SEC. 3. INCREASING GRADUATE MEDICAL EDUCATION TRANSPARENCY.
(a) In General- Not later than 2 years after the date of the enactment of this Act, and annually thereafter, the Secretary of Health and Human Services shall submit to Congress and the National Health Care Workforce Commission a report on the graduate medical education payments that hospitals receive under the Medicare program. The report shall include the following information with respect to each hospital that receives such payments:
(1) The direct graduate medical education payments made to the hospital under section 1886(h) of the Social Security Act (42 U.S.C. 1395ww(h)).
(2) The total costs of direct graduate medical education to the hospital as reported on the annual Medicare Cost Reports.
(3) The indirect medical education payments made to the hospital under section 1886(d)(5)(B) of such Act (42 U.S.C. 1395ww(d)(1)(B)).
(4) The number of full-time-equivalent residents counted for purposes of making the payments described in paragraph (1).
(5) The number of full-time-equivalent residents counted for purposes of making the payments described in paragraph (3).
(6) The number of full-time-equivalent residents, if any, that are not counted for purposes of making payments described in paragraph (1).
(7) The number of full-time-equivalent residents, if any, that are not counted for purposes of making payments described in paragraph (3).
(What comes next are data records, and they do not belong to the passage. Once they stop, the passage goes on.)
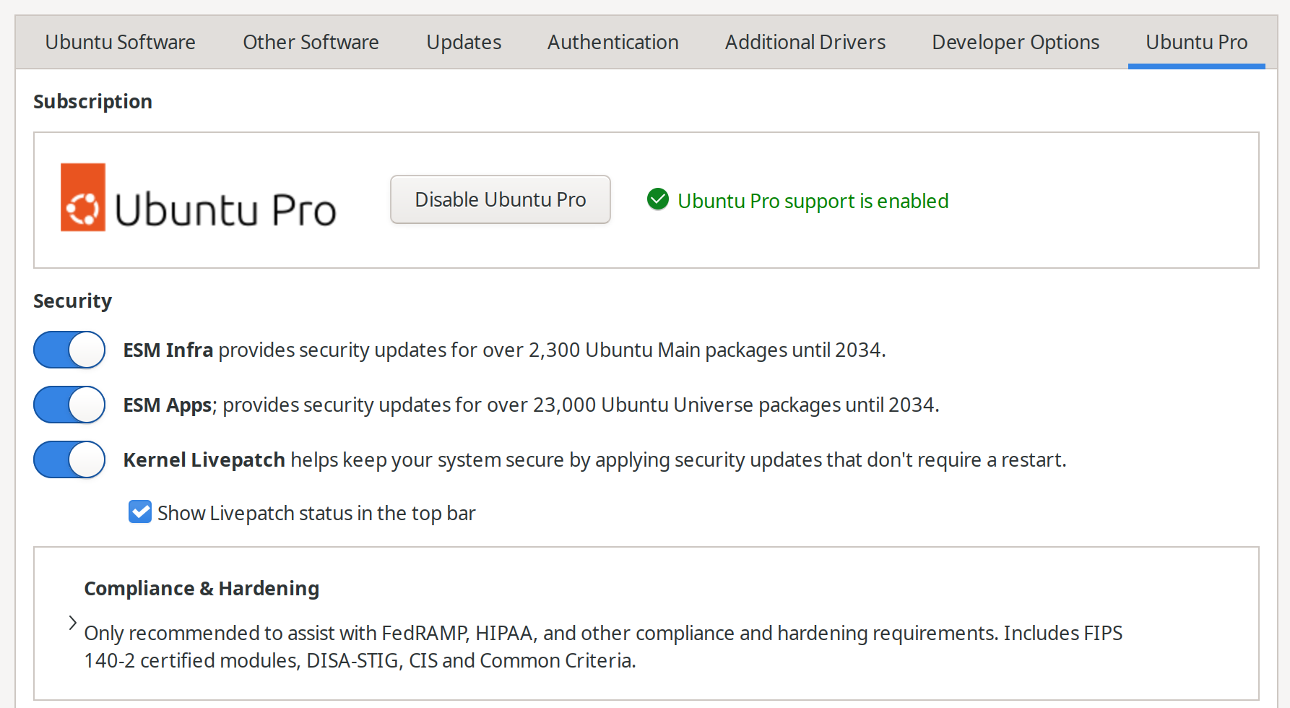1290x708 pixels.
Task: Switch to the Other Software tab
Action: tap(311, 42)
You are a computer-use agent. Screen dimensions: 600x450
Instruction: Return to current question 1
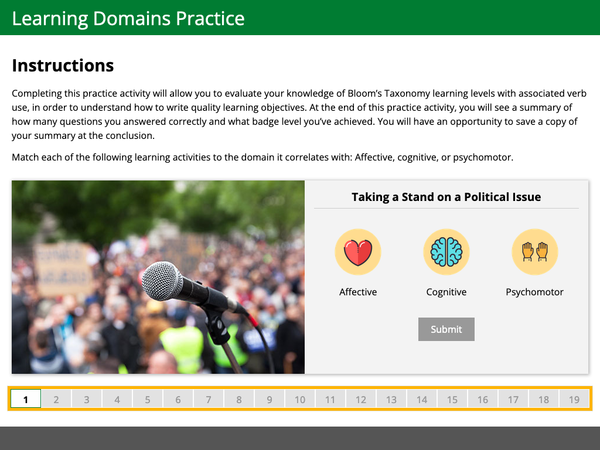(x=26, y=399)

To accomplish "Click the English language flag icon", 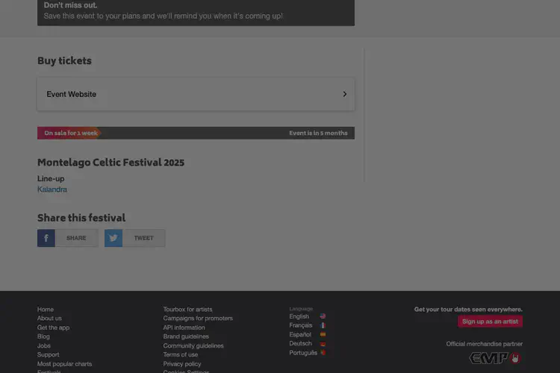I will 323,316.
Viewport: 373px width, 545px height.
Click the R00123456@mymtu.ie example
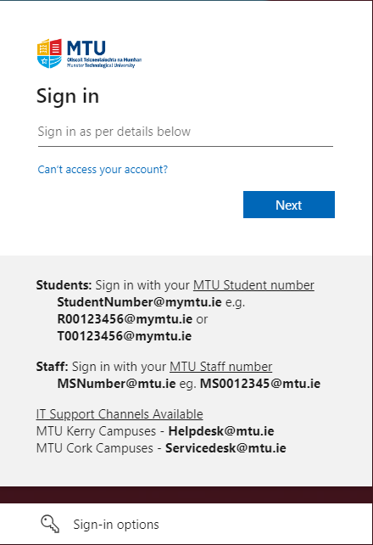tap(125, 319)
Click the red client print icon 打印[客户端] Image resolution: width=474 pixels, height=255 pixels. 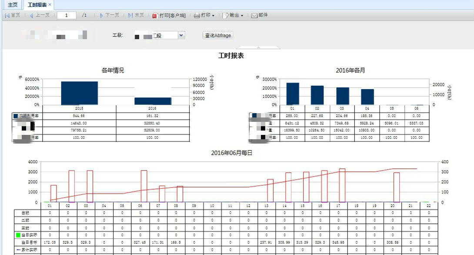click(x=154, y=16)
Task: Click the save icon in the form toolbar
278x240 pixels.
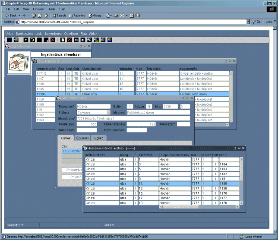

(8) The factors contributing to the higher costs of patient care provided by the hospital, including--
(A) the costs of trauma, burn, other standby services;
(B) translation services for disabled or non-english speaking patients;
(C) the cost of uncompensated care;
(D) financial losses with respect to Medicaid patients; and
(E) uncompensated costs of clinical research.